Подобные вещи не забываются легко, особенно когда остаешься один ночью в своей каморке, а снаружи снег приглушает шум шагов и стук колес. Если бы не жильцы третьего этажа – барон и баронесса де Гранлье, оба глухие, и их слуги, Жюль сбежал бы отсюда и вернулся в родной департамент Луар-и-Шер. Только столь внезапный отъезд наверняка бы вызвал подозрения полиции, а Жюль боялся, как огня, что его отношения, пусть мимолетные, со стариком станут известны инспектору Пенсону...

Это было месяцев шесть тому назад. Летним вечером, когда он возвращался домой, выкурив трубку у ворот, кто-то к нему обратился: это был хорошо одетый пожилой господин, морщинистое лицо которого скрывала панама. Это было явно лицо человека, родившегося где-то в Китае.

Пришедший был изысканно вежлив и казался очень грустным. Он не заставил себя долго просить и поведал Фромантену причину. Дело в том, что он приходится дядей молодой мадам Бланшар, но она отказалась его принять, и даже разговаривать. Пожилой месье выглядел очень огорченным и объяснил ее поведение боязнью не понравиться мужу. Тогда он попросил оказать ему услугу: не согласится ли любезный привратник предупредить его, если месье Бланшару нужно будет уехать из Парижа без жены... по делам или по другой причине. Он был готов щедро оплатить эту небольшую услугу, лишь бы тот согласился позвонить ему по телефону.

Вознаграждение не замедлило появиться. Несколько золотых монет заблестели при свете лампы, и кровь прилила к голове консьержа. Только будучи человеком честным, он сказал, что вряд ли месье Бланшар уедет без жены. Они только что уехали вместе в Америку, и неизвестно, когда вернутся. Впрочем, они никогда не расставались. Это была неразлучная пара, каких теперь не увидишь.

– Я приехал издалека, и у меня большое терпение, – ответил старый китаец.– Мне не к спеху. Я могу подождать, но все, о чем я прошу вас, так это предупредить меня, когда они вернутся. У нас всегда есть кто-нибудь на телефоне. Обещаете мне выполнить просьбу?

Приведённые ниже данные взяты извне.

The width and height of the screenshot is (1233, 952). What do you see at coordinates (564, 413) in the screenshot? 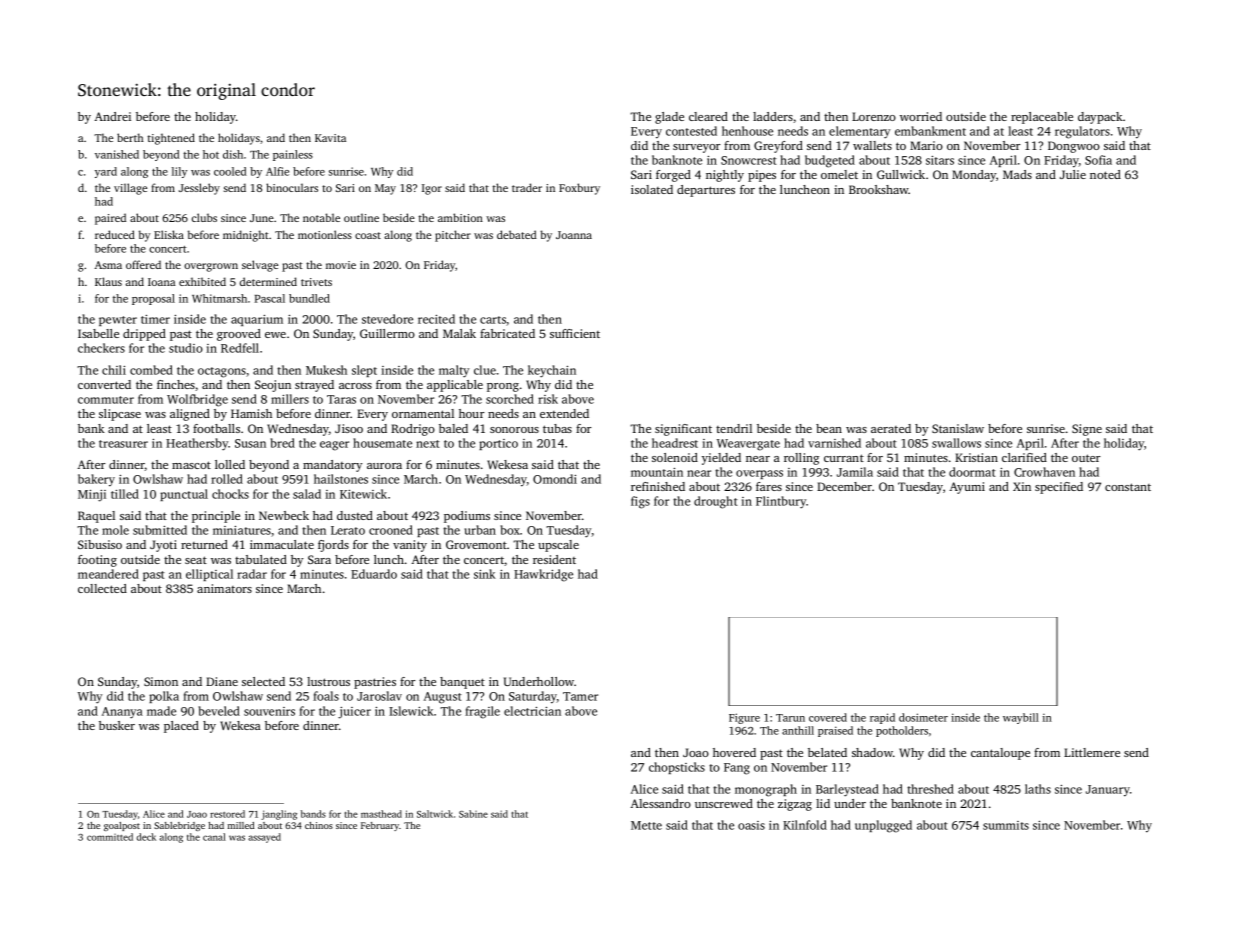
I see `extended` at bounding box center [564, 413].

Фромантен пообещал. Просьба была пустяшной! Он тотчас же получил желанные монеты, и ему пообещали столько же, когда пожилой человек сможет прийти, наконец, обнять свою племянницу, которую нежно любил и с которой так хотел увидеться.

Когда Эдуард Бланшар уехал в Ниццу, консьерж отправился звонить по телефону. Пожилой человек не пришел, но ему прислали обещанное с посыльным. Считая своего абонента нездоровым, он позвонил снова, но никто не ответил. И тут разразилась катастрофа: дома было обнаружено тело месье Бланшара, убитого по-видимому женой. Одновременно с этим Фромантен получил таинственную записку: «Если вы расскажете, что Бланшар уехал, считайте себя трупом». Не в силах понять, что означает такая ситуация, он решил молчать, что и было ему рекомендовано таким грубым образом. Когда его допрашивала полиция, то он ничего не видел и не слышал и, естественно, ничего не знал. И так как Пенсон удивлялся, что консьерж не заметил ночного возвращения покойного, то Фромантен объяснил, что у Бланшара был свой ключ, что он страдал бессонницами и имел обыкновение принимать на ночь «кое-что», чтобы уснуть. Это «кое-что» было из разряда хорошего мартиниканского рома.

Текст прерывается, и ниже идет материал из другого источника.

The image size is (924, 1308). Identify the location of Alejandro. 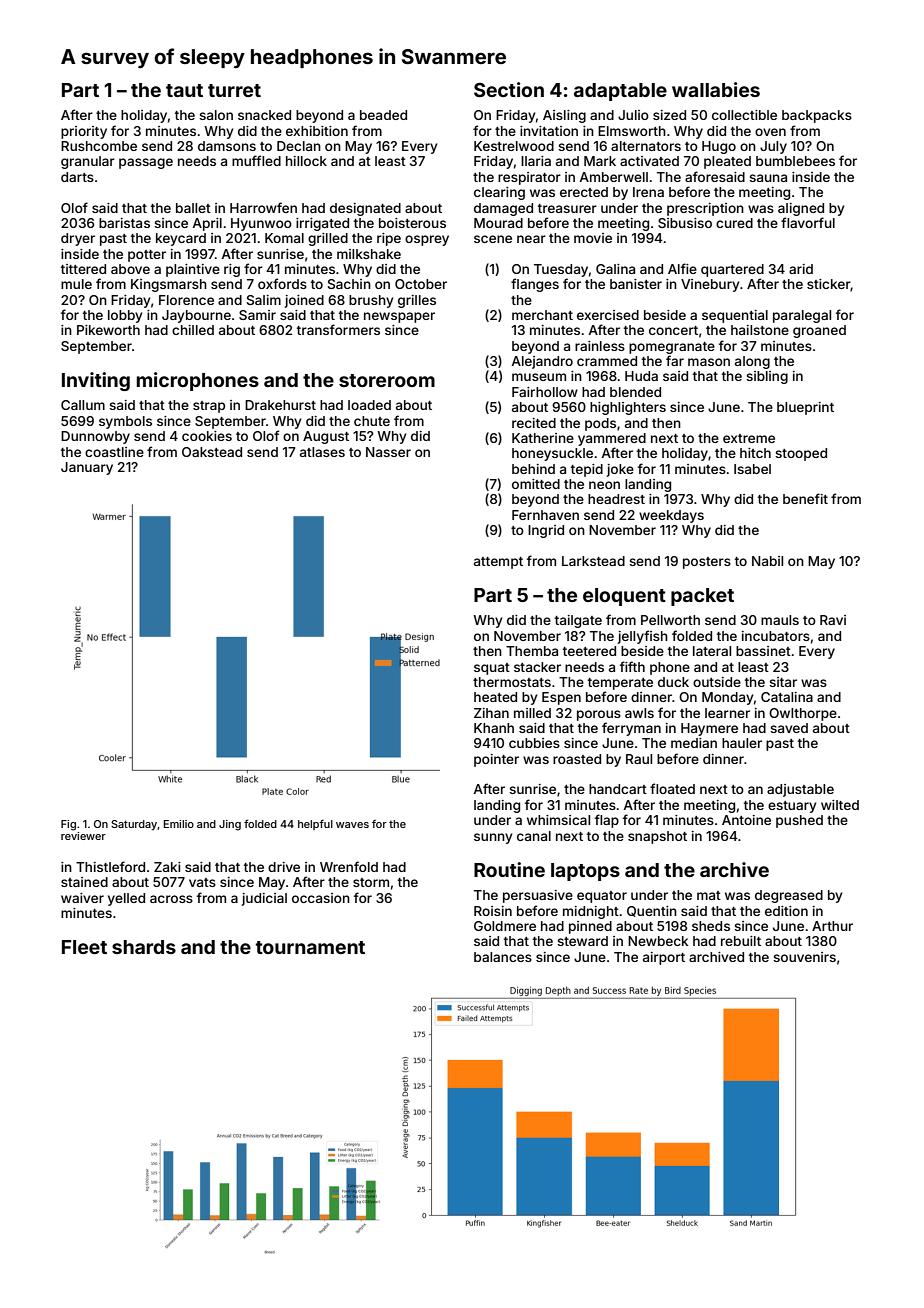
(542, 362).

Больше ничего не удалось узнать. Однако беспокойство, а затем и страх поселились в квартире Жюля Фромантена, которую он делил с котом Дагобером. Он не переставал задаваться вопросом, имел ли он какое-нибудь отношение к убийству месье Бланшара. Смерть Люсьена окончательно перепугала его, и по вечерам, когда совсем темнело, он обретал смелость только на дне рюмки. Без этого ему повсюду виделись старые или молодые китайцы.

Возвращение Орхидеи домой погрузило его в полную прострацию. Он совершенно не понимал, что с ним. Похоже, что она не убивала своего мужа, раз ее отпустили, но была ли она участницей «банды», как он думал в глубине души? Стоит ли говорить ей об этом дядюшке, способном платить золотом, чтобы обнять племянницу, и после этого больше не появившемся? Может быть, он тоже умер? Или ему все это приснилось?.. Нет. Иначе как объяснить появление прекрасных желтых монет, с которыми ему никак не хотелось расставаться.

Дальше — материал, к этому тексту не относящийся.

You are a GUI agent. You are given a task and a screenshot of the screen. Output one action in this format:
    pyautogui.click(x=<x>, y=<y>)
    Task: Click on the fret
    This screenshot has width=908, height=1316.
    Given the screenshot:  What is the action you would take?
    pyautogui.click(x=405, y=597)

В конце концов расстроенный консьерж пришел к выводу, что ничем не рискует, если будет молчать, и пошел пополнить запас рома, дабы быть готовым к любым случайностям.

В это время молодая женщина вернулась домой. Когда дубовая лакированная дверь за ней бесшумно закрылась, она постояла, прислонившись к ней некоторое время. Сердце ее тяжело билось, охваченное мистическим страхом, будто она нарушила секрет гробницы. В квартире было темно, тихо и почти враждебно. От гробницы она отличалась лишь тем, что здесь не было холодно. Дом отапливался с помощью калориферной системы, подававшей теплый воздух, из подвала по каменным и чугунным трубам.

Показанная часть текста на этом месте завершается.